Clinical observations suggest that gut and dietary factors transiently
worsen and, in some cases, appear to improve behavioral symptoms in a
subset of persons with autism spectrum disorders (ASDs), but the reason
for this is unclear. Emerging evidence suggests ASDs are a family of
systemic disorders of altered immunity, metabolism, and gene expression.

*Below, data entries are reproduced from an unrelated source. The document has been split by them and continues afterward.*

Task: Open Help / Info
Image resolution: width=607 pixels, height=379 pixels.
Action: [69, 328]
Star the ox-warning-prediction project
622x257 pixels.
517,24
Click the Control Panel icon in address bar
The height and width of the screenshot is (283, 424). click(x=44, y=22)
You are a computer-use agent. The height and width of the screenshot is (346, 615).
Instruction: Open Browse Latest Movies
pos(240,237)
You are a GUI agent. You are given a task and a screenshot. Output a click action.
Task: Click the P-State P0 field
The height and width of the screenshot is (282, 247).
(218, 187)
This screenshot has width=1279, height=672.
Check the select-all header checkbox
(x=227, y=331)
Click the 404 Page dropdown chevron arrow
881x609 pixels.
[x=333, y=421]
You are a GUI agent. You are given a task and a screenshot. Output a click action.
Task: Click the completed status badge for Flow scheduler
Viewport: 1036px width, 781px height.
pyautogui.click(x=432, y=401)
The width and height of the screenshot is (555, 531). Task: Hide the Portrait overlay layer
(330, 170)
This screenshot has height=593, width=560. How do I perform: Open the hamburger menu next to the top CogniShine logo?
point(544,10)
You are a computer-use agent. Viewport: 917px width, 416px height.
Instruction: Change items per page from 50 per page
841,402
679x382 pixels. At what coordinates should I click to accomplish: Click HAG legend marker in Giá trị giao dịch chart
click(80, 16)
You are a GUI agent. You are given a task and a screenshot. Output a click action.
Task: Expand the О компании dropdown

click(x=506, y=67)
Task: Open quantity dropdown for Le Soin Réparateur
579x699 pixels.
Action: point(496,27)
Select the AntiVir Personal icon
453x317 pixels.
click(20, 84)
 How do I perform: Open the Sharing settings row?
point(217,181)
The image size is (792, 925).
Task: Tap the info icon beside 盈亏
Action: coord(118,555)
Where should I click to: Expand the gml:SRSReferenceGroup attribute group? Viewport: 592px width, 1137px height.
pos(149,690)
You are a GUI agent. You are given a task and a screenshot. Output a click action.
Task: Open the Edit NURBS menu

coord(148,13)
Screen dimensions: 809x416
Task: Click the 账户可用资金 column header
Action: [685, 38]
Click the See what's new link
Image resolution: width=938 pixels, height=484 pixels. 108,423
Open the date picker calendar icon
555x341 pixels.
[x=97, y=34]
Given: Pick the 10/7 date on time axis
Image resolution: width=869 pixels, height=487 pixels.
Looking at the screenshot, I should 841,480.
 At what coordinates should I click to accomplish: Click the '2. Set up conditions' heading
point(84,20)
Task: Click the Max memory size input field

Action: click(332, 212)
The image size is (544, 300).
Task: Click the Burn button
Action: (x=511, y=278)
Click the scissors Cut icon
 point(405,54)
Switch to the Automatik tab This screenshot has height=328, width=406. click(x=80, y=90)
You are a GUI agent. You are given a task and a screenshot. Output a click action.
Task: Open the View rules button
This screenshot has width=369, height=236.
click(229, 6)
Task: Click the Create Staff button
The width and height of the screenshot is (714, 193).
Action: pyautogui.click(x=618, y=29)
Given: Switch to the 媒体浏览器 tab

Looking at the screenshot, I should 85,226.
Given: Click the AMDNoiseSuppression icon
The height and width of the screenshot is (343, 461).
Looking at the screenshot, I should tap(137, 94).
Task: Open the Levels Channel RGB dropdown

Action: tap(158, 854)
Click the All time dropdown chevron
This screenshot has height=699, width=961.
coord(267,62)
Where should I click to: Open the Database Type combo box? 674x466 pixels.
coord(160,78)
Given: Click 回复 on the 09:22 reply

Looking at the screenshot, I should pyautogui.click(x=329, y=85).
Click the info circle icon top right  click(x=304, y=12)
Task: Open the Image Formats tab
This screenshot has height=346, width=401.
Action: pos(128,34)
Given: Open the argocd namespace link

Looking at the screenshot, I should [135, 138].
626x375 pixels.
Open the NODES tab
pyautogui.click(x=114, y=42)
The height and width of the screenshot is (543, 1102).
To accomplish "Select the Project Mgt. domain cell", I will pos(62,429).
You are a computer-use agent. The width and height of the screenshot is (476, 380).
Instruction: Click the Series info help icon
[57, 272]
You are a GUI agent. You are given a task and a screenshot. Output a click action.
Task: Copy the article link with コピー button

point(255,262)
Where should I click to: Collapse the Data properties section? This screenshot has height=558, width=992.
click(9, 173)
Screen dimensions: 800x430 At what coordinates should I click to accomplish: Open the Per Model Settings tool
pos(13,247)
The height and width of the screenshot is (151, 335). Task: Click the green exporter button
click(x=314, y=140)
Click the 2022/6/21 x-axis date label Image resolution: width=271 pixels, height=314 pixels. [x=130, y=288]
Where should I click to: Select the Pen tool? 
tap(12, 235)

Pre- or perinatal infection, hospitalization, or early antibiotic
exposure, which may alter gut microbiota, have been suggested as
potential risk factors for ASD. Can a common environmental agent link
these disparate findings? This review outlines basic science and
clinical evidence that enteric short-chain fatty acids (SCFAs), present
in diet and also produced by opportunistic gut bacteria following
fermentation of dietary carbohydrates, may be environmental triggers in
ASD. Of note, propionic acid, a major SCFA produced by ASD-associated
gastrointestinal bacteria (clostridia, bacteroides, desulfovibrio) and
also a common food preservative, can produce reversible behavioral,
electrographic, neuroinflammatory, metabolic, and epigenetic changes
closely resembling those found in ASD when administered to rodents.
Major effects of these SCFAs may be through the alteration of
mitochondrial function via the citric acid cycle and carnitine
metabolism, or the epigenetic modulation of ASD-associated genes, which
may be useful clinical biomarkers. It discusses the hypothesis that ASDs
are produced by pre- or post-natal alterations in intestinal microbiota
in sensitive sub-populations, which may have major implications in ASD
cause, diagnosis, prevention, and treatment.